Não, desta vez teria mesmo de ir como turista: sem nenhuma desculpa concreta, sem nenhuma razão para avançar, mas com vontade de ir em frente, até à Torre Eiffel, para mostrar o monstro aos meus filhos, para lhes dar a oportunidade de conhecer a cidade mais conhecida do mundo (estarei a exagerar?), para passarmos uns dias juntos.
A principal razão: queríamos passear na Páscoa, um desejo banal de uma família normal que tem dois filhos em casa e dias de férias para passar.

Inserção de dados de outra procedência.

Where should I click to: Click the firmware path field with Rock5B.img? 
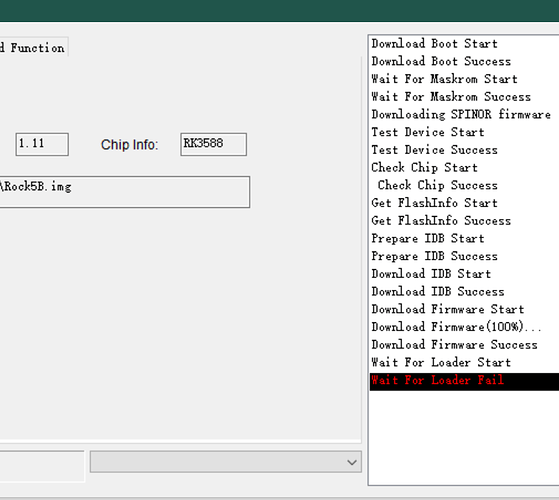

Não poderia ser num sítio parado (entenda-se, com piscina e sossego), como apetece muitas vezes, por uma razão muito minha. Tenho andado com muita coisa na cabeça, numa lista infindável de pequenos e grandes projectos, aulas e correcções, e outros que tais, que me levariam inevitavelmente a ter sempre o computador à frente se estivesse no doce sossego de um lugar feito a pensar em férias.
O que nós precisávamos mesmo era de uma road trip. Melhor: de uma voyage en voiture (e, sim, eu sei que os franceses também usam road trip, mas não soa tanto a francês, não sei porquê).
Uma viagem de carro obriga-me, primeiro, a conduzir, depois, a mudar de ares — e ainda me dá pretexto para conhecer lugares e línguas e livros.
Portanto, estava decidido: seria uma viagem em viatura.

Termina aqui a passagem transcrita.